It’s not yet clear how the alert came to be issued, though there were no reports of the kind of panic seen in Hawaii at the weekend. A spokesperson for NHK later apologized, saying a member of staff had “mistakenly operated the equipment to deliver news alerts over the internet.”

Missile alert

The warning went out at 6:55 p.m. local time, telling people: “North Korea likely to have launched a missile … The government urges people to take shelter inside buildings or underground.”

With tensions on the Korean peninsula recently reaching crisis point, many who saw the warning may have feared the worst. Parts of Japan are just 350 miles from North Korea, so any missile attack would give those in the targeted location only minutes to take evasive action.

On Saturday, officials in Hawaii made the same mistake, sending an alert to smartphones in the state warning of an incoming missile. News shows played video clips of terrified people running for cover in the belief that something terrible was about to happen. Like NHK, the warning was sent by mistake, though it took officials in Hawaii 38 minutes to inform islanders of the gaffe.
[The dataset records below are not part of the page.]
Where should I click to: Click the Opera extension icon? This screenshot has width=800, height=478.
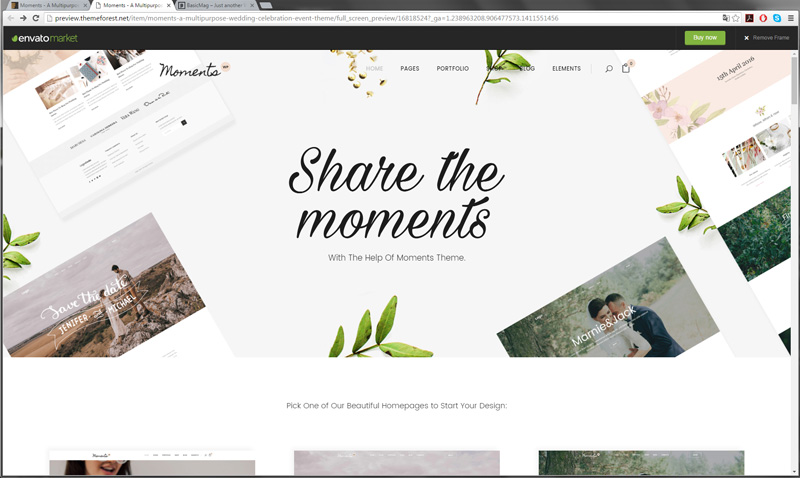pos(763,18)
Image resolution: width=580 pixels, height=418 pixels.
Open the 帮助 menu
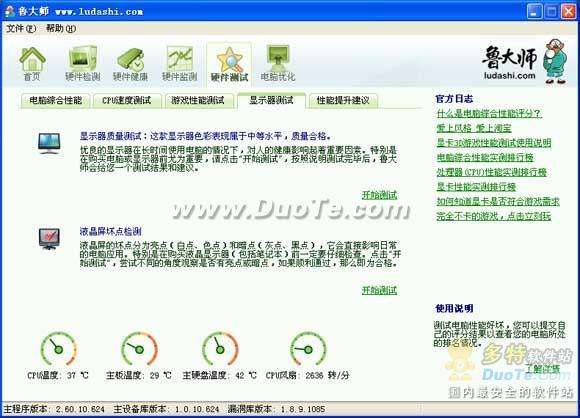pyautogui.click(x=60, y=28)
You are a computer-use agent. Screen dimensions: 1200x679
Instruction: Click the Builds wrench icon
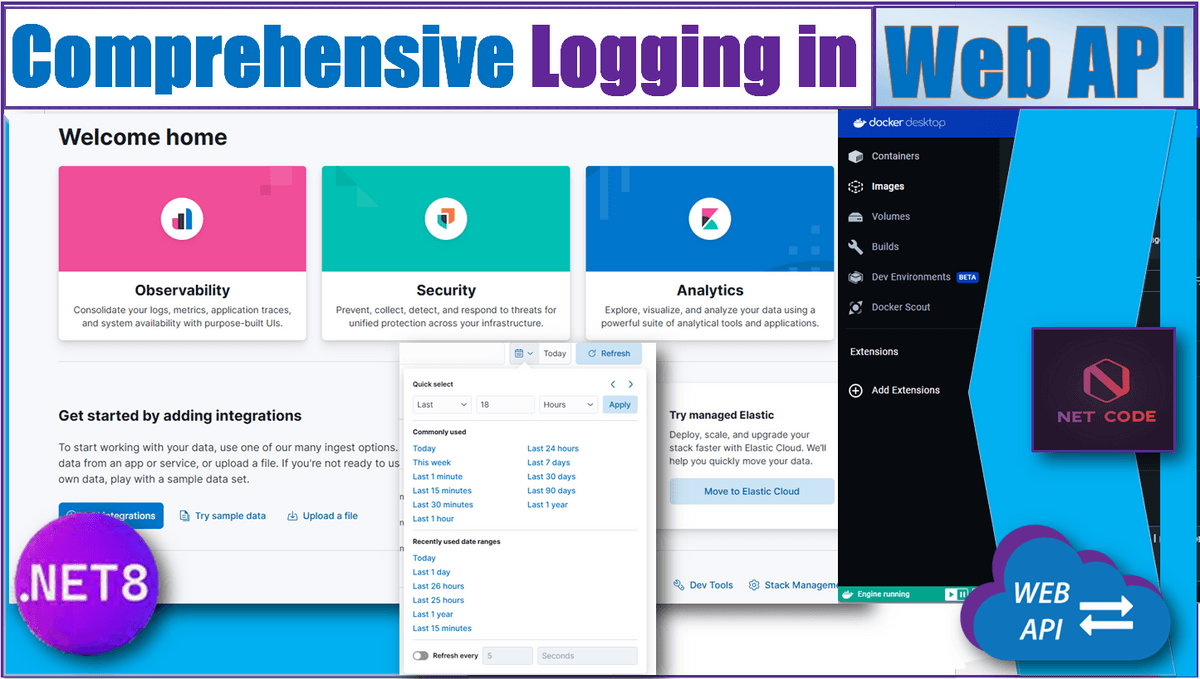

The error was reportedly the fault of a worker at the Hawaii Emergency Management Agency who sent the warning to handsets after selecting the incorrect option on a computer during what was supposed to be a training exercise.

The message read: “Ballistic missile threat inbound to Hawaii. Seek immediate shelter. This is not a drill.”

The U.S. House Energy and Commerce Committee said in a statement this week that a subcommittee will examine issues of safety communications, adding that the public “needs to be able to trust that the emergency alert they receive is legitimate. We need to make sure that a mistake like what happened in Hawaii never happens again.”